= Khabekhnet =

Ancient Egyptian artisan

Khabekhnet was an Ancient Egyptian artisan. Khabekhnet lived in Deir el-Medina on the west bank of the Nile, opposite Thebes, during the reign of Ramesses II. He was a son of Sennedjem and Iyneferti, and was married to Sahti and probably Isis. He was buried in Tomb TT2 in the village necropolis.

His titles included Servant in the Place of Truth, meaning that he worked on the excavation and decoration of the nearby royal tombs.

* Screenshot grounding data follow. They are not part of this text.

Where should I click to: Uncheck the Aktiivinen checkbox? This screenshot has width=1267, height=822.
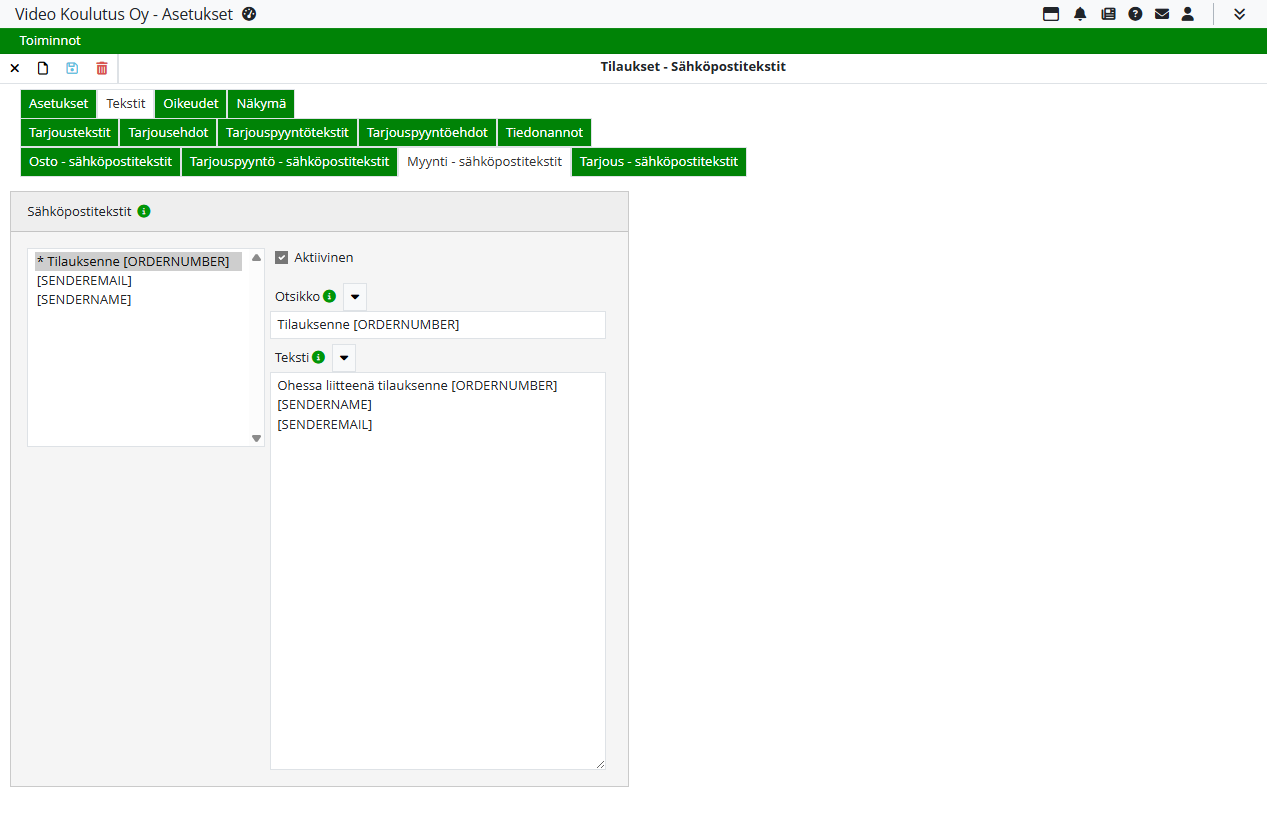click(282, 258)
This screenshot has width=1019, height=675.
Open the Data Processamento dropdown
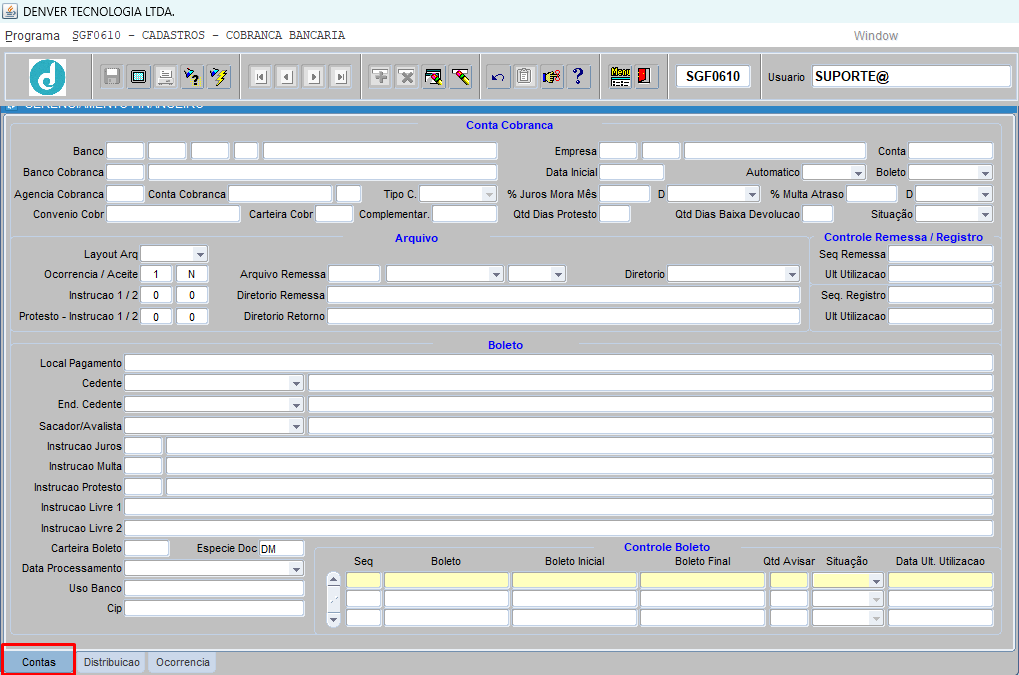coord(296,569)
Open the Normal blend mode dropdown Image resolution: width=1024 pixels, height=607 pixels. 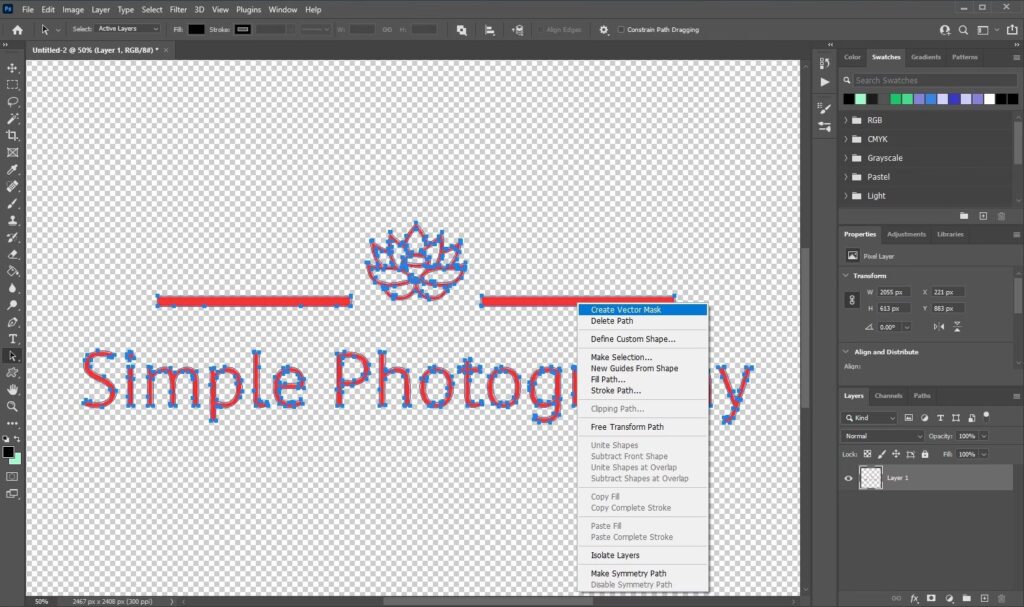pyautogui.click(x=884, y=436)
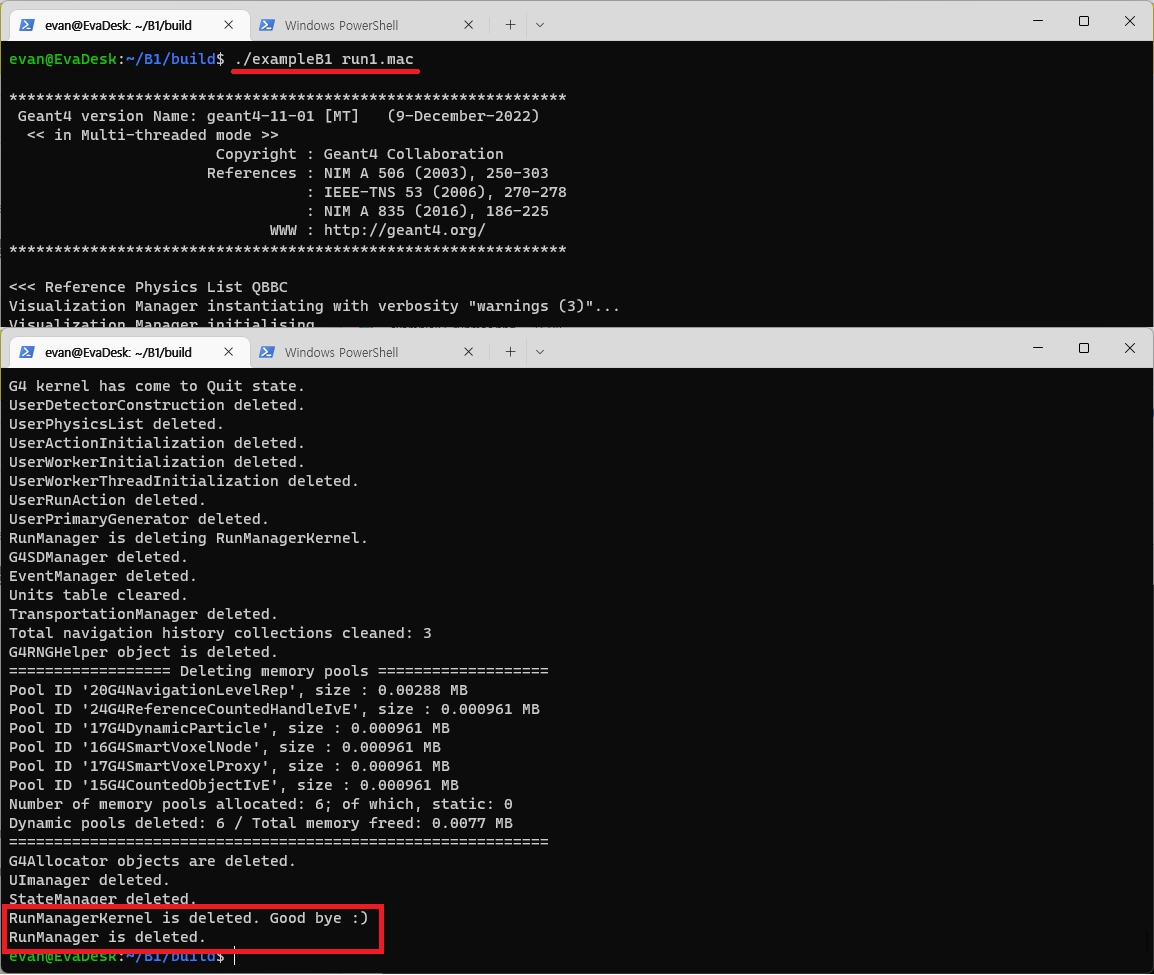Switch to evan@EvaDesk tab in bottom window
This screenshot has width=1154, height=975.
[118, 352]
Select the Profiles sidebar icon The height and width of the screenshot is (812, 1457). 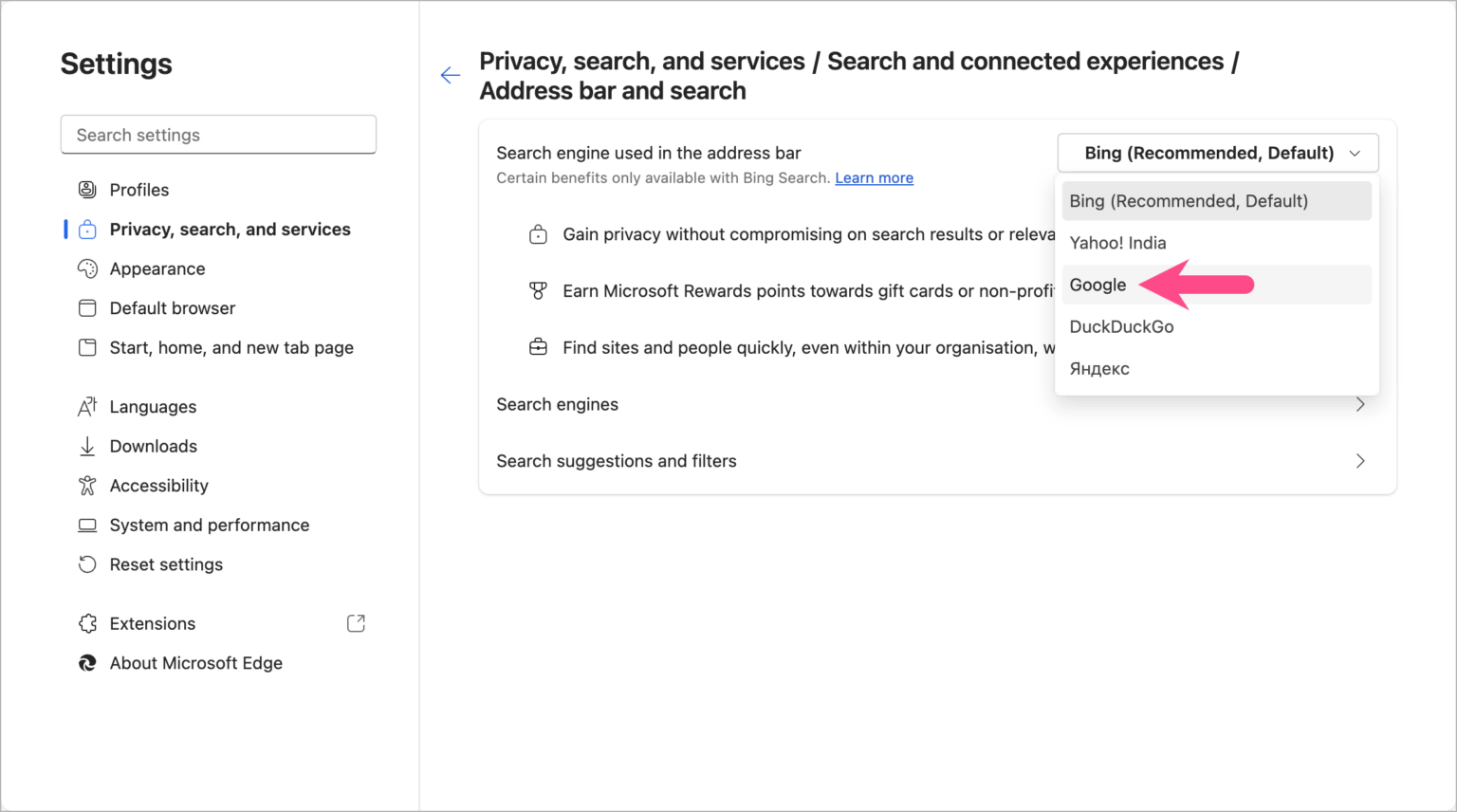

The scenes in TT2 show many of the relatives of both Khabekhnet and Sahte. Khabekhnet's children include his sons Sennedjem II (named after his grandfather Sennedjem), Piay, Bakenanuy, Kha and likely men named Mose, Anhotep, Amenemheb are sons as well. Daughters include Webkhet, Mutemopet, Isis, Nofretkau and Henutweret. A statue additionally provides names of daughters Roy, Nodjemmut and Wabet.

Khabekhnet's brother Khons and sister Henutweret are mentioned as well as Sahte's brother Wadjshemsu and her sister Henutwa'ti. Sahte also appears in the tomb of her brother Nakhtamun (TT335). This scene places Khabekhnet and Sahte in the first half of the reign of Ramesses II.